ゴールドフィンガー 巨大金融詐欺事件のリコリスのレビュー・感想・評価

4.5
なんで年を取らないんだろう、若々しくて、そして若い頃にまさる色気あふれる二人。それに広東語の甘い響き。そりゃあ、昔のきらびやかな電飾ギラギラ香港を知る世代は映画館に行くしかない。

国際悪徳マネーロンダリングでのし上がる巨大グループ総裁経済犯vs香港警察汚職対策独立委員会の捜査官。
というか、トニー・レオンvsアンディ・ラウの演技対決。特にトニーは持てるもの全てを時代に乗って端から端まで見せつける草書のような自在演技で、対するアンディは徐々に老い、歳月の疲労がにじむ楷書の演技。

ちょうど「九龍城砦」と同時代。底辺と頂点。でも背景には香港でなら思い通りに生き直せる夢を誰もが持ち、英国と中国の間で翻弄される。実話ベースがどこまで脚色されついるのかは分からないが、英国人が香港を代表する金ピカビルを買い戻し、英国歌を歌うグロさ。インサイダー取引で実体のない株券が現物価格を釣り上げ、行け行けどんどんになる怖さ。

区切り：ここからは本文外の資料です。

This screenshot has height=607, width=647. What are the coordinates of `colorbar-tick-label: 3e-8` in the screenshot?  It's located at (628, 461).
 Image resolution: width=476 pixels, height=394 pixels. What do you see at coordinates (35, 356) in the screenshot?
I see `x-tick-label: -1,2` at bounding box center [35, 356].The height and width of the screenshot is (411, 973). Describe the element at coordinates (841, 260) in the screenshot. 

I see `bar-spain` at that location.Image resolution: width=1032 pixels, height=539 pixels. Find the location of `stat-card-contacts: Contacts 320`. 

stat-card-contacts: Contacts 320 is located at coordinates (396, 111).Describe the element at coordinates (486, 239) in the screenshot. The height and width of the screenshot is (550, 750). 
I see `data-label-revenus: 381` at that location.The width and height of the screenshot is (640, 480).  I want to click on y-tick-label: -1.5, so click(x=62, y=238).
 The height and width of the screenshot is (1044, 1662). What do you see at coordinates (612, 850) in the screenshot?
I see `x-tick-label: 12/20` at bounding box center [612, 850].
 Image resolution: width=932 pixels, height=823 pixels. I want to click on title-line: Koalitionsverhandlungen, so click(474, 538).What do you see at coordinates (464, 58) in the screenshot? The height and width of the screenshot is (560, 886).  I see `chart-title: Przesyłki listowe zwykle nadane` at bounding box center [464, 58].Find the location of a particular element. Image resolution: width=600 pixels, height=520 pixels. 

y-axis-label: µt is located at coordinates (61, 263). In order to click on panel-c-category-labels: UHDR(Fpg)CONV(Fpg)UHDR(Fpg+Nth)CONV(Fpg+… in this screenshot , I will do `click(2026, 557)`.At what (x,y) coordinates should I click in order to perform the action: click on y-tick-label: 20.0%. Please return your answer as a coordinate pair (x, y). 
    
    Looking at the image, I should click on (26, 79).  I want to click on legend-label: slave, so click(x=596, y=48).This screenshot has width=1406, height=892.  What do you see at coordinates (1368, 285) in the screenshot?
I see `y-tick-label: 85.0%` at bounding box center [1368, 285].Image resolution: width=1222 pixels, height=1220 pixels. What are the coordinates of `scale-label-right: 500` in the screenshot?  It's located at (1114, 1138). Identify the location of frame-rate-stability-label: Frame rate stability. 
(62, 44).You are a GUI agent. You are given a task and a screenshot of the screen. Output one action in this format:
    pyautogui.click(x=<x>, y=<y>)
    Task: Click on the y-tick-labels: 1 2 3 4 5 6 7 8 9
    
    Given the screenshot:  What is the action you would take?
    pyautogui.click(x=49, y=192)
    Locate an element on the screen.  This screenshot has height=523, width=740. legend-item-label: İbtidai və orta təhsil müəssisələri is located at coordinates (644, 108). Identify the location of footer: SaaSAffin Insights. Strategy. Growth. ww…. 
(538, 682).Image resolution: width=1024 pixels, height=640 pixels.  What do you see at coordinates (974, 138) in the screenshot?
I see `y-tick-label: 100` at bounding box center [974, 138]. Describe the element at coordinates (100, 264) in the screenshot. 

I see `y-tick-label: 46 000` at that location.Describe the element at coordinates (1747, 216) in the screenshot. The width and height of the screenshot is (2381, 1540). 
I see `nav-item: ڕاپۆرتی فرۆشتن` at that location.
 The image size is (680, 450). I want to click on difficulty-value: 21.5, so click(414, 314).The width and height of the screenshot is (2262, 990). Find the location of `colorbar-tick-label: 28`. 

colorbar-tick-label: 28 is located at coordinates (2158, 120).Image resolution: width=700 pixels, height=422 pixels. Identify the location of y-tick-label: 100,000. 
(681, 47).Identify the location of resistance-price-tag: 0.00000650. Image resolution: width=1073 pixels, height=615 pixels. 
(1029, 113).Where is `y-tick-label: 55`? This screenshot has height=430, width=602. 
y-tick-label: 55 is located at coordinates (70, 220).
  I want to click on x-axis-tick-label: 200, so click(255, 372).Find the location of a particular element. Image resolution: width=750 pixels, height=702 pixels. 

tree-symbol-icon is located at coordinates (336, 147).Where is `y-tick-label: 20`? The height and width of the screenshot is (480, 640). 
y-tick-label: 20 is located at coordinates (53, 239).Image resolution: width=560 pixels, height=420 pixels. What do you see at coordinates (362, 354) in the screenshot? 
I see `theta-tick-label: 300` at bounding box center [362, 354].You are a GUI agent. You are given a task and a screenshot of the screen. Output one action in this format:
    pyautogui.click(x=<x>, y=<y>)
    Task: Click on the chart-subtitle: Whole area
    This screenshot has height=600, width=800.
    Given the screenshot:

そして国が英国から中国へと放り投げられ、一気に足場が無くなる株の暴落。明日はいつも同じようにあるわけじゃない本当の恐怖。自ら制御出来ないくらい広がった関連団体の危ない世界を、陳@トニーだって玉乗りみたいに止まることも出来ずに乗っかっているしかないわけですね。

結構悪どいことをしても、利益供与を受けただけで逃げ切れた巨悪もいるんでしょう。でも怖いのは人より国。

食べ物が美味しそうで、煙草や酒が満載。食は家族を繋ぐんだな。服装や内装が魅力的。捜査に協力しているのが香港大学の学生たち。80年かかった缶切りの発明みたいに、今、この映画が作られた意図は何なんだろう。。。香港、これといい「九龍城砦」といい、白鳥の歌?